Les articles 4, 5 et 6 tendent à unifier les régimes de la garde à vue. La présence de l’avocat est requise dès le début de celle-ci pour la criminalité et la délinquance organisées, ainsi que pour la garde à vue d’un mineur.

Or dans le projet de réforme de la procédure pénale, le Gouvernement souhaite conserver les régimes spécifiques, et nous le soutenons. Le groupe UMP est pleinement favorable au maintien de ces dérogations justifiées par l’impérieuse nécessité de garantir la sécurité de nos concitoyens.

Ces régimes ne sauraient être alignés sur le droit commun, alors même que la privation de liberté à l’encontre, notamment, de terroristes ou d’auteurs d’enlèvement et de séquestration répond, d’une part, au besoin de rapidité dans la recherche de la vérité face à des grands délinquants et, d’autre part, à la volonté de déstructurer l’organisation criminelle en cause.

Monsieur le secrétaire d'État, mes chers collègues, ne perdons tout de même pas de vue que la garde à vue intervient aussi, et la plupart du temps, lorsqu’il y a des victimes, et que le travail de la police et des enquêteurs est là pour leur rendre justice : il n’est pas concevable de rendre ce travail encore plus difficile.

J’évoquerai maintenant certaines incertitudes présentes dans la présente proposition de loi, qui soulèvent autant d’interrogations. Des difficultés y sont certes posées, mais rien n’est proposé pour les résoudre : que faire si l’avocat ne se présente pas quand le gardé à vue a demandé sa présence ? Suffira-t-il de mentionner qu’il n’a pu venir ? Ou bien faudra-t-il différer l’audition tant que l’avocat ne se sera pas présenté ?

Par ailleurs, je note également la disparition de la mention d’une audition immédiate pour le gardé à vue. Pour moi, c’est une bonne chose. Cette disposition critiquable semblait signifier qu’il était exclu de procéder, en cas d’interpellation à domicile, à une perquisition immédiate, ce qui aurait permis à des tiers d’avoir du temps pour faire disparaître des preuves à charge.

Or l’un des principaux problèmes de la garde à vue réside bien là : elle intervient souvent trop tôt, quand les preuves matérielles n’ont pas encore été recherchées et alors même que les personnes soupçonnées ne sont pas susceptibles de prendre la fuite.
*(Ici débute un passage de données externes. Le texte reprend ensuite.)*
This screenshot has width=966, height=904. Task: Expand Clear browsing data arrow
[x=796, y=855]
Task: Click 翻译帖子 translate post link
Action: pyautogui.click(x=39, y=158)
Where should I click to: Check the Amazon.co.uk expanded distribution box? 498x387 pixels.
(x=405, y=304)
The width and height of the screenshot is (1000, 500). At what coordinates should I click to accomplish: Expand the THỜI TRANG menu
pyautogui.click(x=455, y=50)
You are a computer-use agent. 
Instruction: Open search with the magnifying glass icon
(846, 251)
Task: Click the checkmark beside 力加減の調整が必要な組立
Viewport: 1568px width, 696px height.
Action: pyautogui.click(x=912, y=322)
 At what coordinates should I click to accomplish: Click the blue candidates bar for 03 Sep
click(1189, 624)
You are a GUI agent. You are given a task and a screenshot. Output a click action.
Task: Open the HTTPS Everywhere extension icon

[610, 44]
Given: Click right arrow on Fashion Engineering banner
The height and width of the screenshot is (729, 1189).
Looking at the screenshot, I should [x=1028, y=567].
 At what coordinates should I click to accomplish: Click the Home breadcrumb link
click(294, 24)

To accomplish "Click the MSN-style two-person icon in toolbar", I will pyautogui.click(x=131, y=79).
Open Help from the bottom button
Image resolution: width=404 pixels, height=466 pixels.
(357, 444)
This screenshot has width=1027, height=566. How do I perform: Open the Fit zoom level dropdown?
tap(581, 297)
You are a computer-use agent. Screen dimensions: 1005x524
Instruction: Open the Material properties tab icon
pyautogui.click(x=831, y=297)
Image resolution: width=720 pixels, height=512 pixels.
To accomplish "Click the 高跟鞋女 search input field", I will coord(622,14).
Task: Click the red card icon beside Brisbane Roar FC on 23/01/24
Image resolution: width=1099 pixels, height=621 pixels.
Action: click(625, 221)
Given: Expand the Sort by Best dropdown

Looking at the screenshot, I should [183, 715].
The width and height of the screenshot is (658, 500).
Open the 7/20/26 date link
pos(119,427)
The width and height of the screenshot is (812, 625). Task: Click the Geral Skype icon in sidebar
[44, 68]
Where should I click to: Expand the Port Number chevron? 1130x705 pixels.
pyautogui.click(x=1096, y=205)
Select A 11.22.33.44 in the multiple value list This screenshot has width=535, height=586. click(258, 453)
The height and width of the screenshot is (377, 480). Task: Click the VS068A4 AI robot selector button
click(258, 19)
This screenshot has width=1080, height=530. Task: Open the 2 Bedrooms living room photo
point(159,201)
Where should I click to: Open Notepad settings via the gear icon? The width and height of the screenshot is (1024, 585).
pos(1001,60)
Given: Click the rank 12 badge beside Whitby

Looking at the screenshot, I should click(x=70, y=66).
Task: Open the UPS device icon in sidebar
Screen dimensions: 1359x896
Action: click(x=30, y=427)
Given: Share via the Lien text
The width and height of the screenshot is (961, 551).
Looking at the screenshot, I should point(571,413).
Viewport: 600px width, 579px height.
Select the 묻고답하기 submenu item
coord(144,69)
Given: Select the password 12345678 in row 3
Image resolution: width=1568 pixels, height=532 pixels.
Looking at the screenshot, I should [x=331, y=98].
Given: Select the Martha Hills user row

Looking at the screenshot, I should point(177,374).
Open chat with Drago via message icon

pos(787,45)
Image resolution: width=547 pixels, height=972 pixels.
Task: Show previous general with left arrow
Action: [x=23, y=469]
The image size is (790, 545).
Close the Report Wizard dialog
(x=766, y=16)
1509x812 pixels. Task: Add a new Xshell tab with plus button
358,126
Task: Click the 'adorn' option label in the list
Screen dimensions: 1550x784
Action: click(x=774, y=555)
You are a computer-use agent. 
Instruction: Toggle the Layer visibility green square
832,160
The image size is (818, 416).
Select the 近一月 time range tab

Ainsi les enquêteurs sont-ils souvent conduits à provoquer l’aveu plutôt qu’à le rendre incontournable par des preuves déjà réunies.

Trop souvent l’enquête, ouverte sur une plainte, commence par une garde à vue, quand celle-ci ne devrait être que l’aboutissement d’un processus tendant à étayer la mesure, ce qui, à l’évidence, contribue malheureusement à sa prolifération. C’est un peu moins vrai dans les affaires flagrantes, car les modalités prévues en la matière engendrent, de fait, une certaine précipitation, sans laisser aux enquêteurs le temps de réunir des preuves matérielles. Mais, là encore, l’imprécision règne : ne suffirait-il plus, alors, qu’à placer un suspect en garde à vue sans jamais l’entendre, la mesure n’ayant plus pour objet que de permettre aux enquêteurs de réunir des preuves sans que le gardé à vue puisse entraver leur action ?

Manifestement, la garde à vue est la partie d’un tout, et sa réforme envisagée doit participer à une réforme complète de la procédure pénale. Cela aurait au moins l’avantage de modifier notre approche de l’enquête afin d’éviter, autant que possible, de dévoiler trop tôt et trop largement les éléments sur lesquels elle se fonde, au risque de ne plus pouvoir les utiliser.

Le Gouvernement nous assure de son volontarisme pour que « l’amélioration des conditions de garde à vue soit une priorité dans le cadre de la future réforme de la procédure pénale ».

Malgré cet engagement positif, la commission, en l’absence de texte du Gouvernement dans un délai raisonnable, pourrait, comme l’a très bien fait remarquer M. le rapporteur, « reprendre l’initiative à la lumière des travaux » engagés dans l’enceinte du Sénat.

Monsieur le président, monsieur le secrétaire d'État, mes chers collègues, au vu de toutes ces remarques, le groupe UMP votera la motion tendant au renvoi à la commission de la proposition de loi. (Applaudissements sur les travées de lUMP, ainsi qu’au banc de la commission.)